All of the records should come back exactly as written.
----- Records supplied
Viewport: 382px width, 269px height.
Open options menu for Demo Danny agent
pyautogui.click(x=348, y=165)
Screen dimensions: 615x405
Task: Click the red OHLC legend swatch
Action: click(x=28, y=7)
----------
Final answer:
Viewport: 382px width, 269px height.
Open options menu for Demo Danny agent
pyautogui.click(x=348, y=165)
Screen dimensions: 615x405
Task: Click the red OHLC legend swatch
Action: click(x=28, y=7)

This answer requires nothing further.